Other radio stations remain neutral in the hope of hooking a broadcast contract with either the provincial or the city government.


LGU-Citizen Engagement

Local residents have become somewhat passive for lack of a credible leader who could spur them into action and demand for transparency and accountability. Such situation could be gleaned from social media sites where they vent their sentiments against the graft and corruption. Though there are some individuals who openly lambast the present administration, they are unable to attract followers as the public knows they are merely driven by their political agenda and not by genuine desire for good governance.

Even the local business community is adamant to tackle the issues with the sitting political leaders head-on choosing the safer approach of dialogue and limit their agenda to issues that are crucial only to them.



Opportunities and Threats

Opportunities

  1. Public awareness
    The introduction of modern technology had greatly help increase the awareness of the community on social and political issues. Through the internet and various social media, the people are able to know what’s going on around them and these include the goings-on in the government and how their political leaders perform. They have also learned how to air their grievances through various social media.

  2. Public desire for change
    The result of the recent election showed the public desire for change especially in the provincial leadership. Despite the reported widespread vote-buying initiated by Lee camp he barely won against a greenhorn who was virtually unknown in local politics. The result was interpreted by many political pundits as a virtual repudiation of the Lee administration. This indicates that the people are now well aware of the issues that plague the present administration --from inefficiency to corruption.

  3. Favorable political climate
    Graft and corruption are the daily fare of print and broadcast news right now and this provides a good environment to mobilize locally. The heightened awareness of the public about the need for transparency and accountability augurs well for the organization of a multi-sectoral group which could be mobilized to spearhead the campaign. People who desire for empowerment would most certainly welcome such development.

Threats

  1. Political pressure
    Though this is more of a perception than real, political pressure may be exerted by those who would feel threatened by the campaign for transparency and accountability. Such pressure could be done through the media as the sitting political leaders have the means to mobilize the local media to their advantage.

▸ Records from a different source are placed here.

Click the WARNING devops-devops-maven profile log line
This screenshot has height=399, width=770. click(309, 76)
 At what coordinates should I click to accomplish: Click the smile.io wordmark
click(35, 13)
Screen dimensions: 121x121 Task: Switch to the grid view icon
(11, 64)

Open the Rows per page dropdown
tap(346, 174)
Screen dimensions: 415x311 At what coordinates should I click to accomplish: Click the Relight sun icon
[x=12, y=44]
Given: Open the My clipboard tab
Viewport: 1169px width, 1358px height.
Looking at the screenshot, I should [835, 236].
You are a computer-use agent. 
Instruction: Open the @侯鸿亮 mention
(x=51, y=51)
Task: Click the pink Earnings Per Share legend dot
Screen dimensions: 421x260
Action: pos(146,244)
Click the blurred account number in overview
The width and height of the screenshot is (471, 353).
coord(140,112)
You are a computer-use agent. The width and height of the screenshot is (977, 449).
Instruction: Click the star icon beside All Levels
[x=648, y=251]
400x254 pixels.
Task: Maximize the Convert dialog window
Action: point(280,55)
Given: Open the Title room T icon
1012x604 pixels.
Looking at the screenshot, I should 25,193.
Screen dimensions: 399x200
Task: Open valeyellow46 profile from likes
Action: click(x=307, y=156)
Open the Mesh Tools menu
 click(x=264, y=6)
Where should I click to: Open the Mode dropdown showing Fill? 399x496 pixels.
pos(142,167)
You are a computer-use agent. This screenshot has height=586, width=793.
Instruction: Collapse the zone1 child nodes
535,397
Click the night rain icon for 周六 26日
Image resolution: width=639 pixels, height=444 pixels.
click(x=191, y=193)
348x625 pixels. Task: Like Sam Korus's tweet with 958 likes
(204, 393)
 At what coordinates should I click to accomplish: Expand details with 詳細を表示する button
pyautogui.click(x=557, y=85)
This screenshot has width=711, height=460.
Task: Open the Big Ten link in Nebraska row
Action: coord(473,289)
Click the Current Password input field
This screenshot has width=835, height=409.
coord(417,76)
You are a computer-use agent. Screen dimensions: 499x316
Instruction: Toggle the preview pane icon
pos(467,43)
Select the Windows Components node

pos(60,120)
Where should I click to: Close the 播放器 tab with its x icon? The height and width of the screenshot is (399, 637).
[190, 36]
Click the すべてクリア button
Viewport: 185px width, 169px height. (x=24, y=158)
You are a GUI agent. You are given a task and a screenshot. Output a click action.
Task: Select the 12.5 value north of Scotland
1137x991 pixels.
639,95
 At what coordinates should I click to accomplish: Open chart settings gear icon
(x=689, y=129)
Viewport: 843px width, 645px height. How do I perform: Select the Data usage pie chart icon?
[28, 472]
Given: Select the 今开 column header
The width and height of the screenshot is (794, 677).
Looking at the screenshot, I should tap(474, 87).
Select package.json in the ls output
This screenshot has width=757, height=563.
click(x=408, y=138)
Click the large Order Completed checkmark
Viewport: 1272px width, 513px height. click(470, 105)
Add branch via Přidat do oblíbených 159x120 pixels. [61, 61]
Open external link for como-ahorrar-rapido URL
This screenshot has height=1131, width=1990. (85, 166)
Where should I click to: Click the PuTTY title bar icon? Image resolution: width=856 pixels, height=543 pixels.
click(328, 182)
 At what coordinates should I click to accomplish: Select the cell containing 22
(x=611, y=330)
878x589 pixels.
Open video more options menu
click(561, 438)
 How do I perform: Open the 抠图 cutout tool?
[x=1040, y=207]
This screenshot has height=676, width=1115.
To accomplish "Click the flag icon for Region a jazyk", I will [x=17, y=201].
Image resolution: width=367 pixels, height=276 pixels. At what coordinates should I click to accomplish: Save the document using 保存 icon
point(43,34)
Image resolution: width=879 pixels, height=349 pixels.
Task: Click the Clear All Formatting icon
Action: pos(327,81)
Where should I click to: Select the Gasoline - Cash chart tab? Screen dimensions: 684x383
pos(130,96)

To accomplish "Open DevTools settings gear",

  2. Diverse political views
    The common sentiment towards the promotion transparency and accountability might be hampered by the diverse political views, a situation which is common in urban settings where various groups exist. Though this may get in the way of the organizing process but it is not something that could be considered as totally insurmountable.  

  3. Fatalistic attitude
    The fatalistic attitude among the masses may hinder the propagation and promotion of the campaign in the grassroots level. As noted in past campaigns, the common tao tends to submit to their fate of powerlessness and give up easily rather than strive for empowerment. Sectoral leaders may be enthusiastic but the same could not be said of the masses.